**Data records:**
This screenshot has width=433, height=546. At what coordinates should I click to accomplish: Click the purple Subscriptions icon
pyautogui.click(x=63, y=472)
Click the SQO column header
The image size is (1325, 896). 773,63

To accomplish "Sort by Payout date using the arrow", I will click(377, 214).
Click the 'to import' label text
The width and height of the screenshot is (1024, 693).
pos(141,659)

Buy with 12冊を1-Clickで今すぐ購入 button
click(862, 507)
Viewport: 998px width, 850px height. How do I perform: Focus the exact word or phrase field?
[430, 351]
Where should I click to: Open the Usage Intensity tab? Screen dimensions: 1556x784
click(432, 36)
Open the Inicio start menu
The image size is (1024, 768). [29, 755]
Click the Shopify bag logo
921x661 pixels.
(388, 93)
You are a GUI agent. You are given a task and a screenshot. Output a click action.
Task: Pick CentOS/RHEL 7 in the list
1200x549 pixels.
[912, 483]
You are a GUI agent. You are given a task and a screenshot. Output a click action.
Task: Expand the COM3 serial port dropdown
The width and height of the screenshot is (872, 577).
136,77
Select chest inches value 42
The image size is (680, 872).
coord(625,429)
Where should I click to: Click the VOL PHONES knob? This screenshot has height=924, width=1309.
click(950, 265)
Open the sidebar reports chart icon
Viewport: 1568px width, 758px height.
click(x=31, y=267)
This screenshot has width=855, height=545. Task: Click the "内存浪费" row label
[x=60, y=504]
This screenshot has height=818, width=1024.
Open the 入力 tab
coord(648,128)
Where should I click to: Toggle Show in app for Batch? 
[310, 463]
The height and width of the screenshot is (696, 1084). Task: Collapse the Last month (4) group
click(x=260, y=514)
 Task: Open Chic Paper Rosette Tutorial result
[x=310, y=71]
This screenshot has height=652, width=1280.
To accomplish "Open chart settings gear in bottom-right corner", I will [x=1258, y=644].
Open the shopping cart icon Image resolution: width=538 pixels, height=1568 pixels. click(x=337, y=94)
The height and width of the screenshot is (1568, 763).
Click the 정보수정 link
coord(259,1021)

**TO DO:**
Every entry should be printed again exactly as written.

**RESPONSE:**
This screenshot has width=433, height=546. At what coordinates should I click to accomplish: Click the purple Subscriptions icon
pyautogui.click(x=63, y=472)
Click the SQO column header
The image size is (1325, 896). 773,63

To accomplish "Sort by Payout date using the arrow", I will click(377, 214).
Click the 'to import' label text
The width and height of the screenshot is (1024, 693).
pos(141,659)

Buy with 12冊を1-Clickで今すぐ購入 button
click(862, 507)
Viewport: 998px width, 850px height. How do I perform: Focus the exact word or phrase field?
[430, 351]
Where should I click to: Open the Usage Intensity tab? Screen dimensions: 1556x784
click(432, 36)
Open the Inicio start menu
The image size is (1024, 768). [29, 755]
Click the Shopify bag logo
921x661 pixels.
(388, 93)
You are a GUI agent. You are given a task and a screenshot. Output a click action.
Task: Pick CentOS/RHEL 7 in the list
1200x549 pixels.
[912, 483]
You are a GUI agent. You are given a task and a screenshot. Output a click action.
Task: Expand the COM3 serial port dropdown
The width and height of the screenshot is (872, 577).
136,77
Select chest inches value 42
The image size is (680, 872).
coord(625,429)
Where should I click to: Click the VOL PHONES knob? This screenshot has height=924, width=1309.
click(950, 265)
Open the sidebar reports chart icon
Viewport: 1568px width, 758px height.
click(x=31, y=267)
This screenshot has width=855, height=545. Task: Click the "内存浪费" row label
[x=60, y=504]
This screenshot has height=818, width=1024.
Open the 入力 tab
coord(648,128)
Where should I click to: Toggle Show in app for Batch? 
[310, 463]
The height and width of the screenshot is (696, 1084). Task: Collapse the Last month (4) group
click(x=260, y=514)
 Task: Open Chic Paper Rosette Tutorial result
[x=310, y=71]
This screenshot has height=652, width=1280.
To accomplish "Open chart settings gear in bottom-right corner", I will [x=1258, y=644].
Open the shopping cart icon Image resolution: width=538 pixels, height=1568 pixels. click(x=337, y=94)
The height and width of the screenshot is (1568, 763).
Click the 정보수정 link
coord(259,1021)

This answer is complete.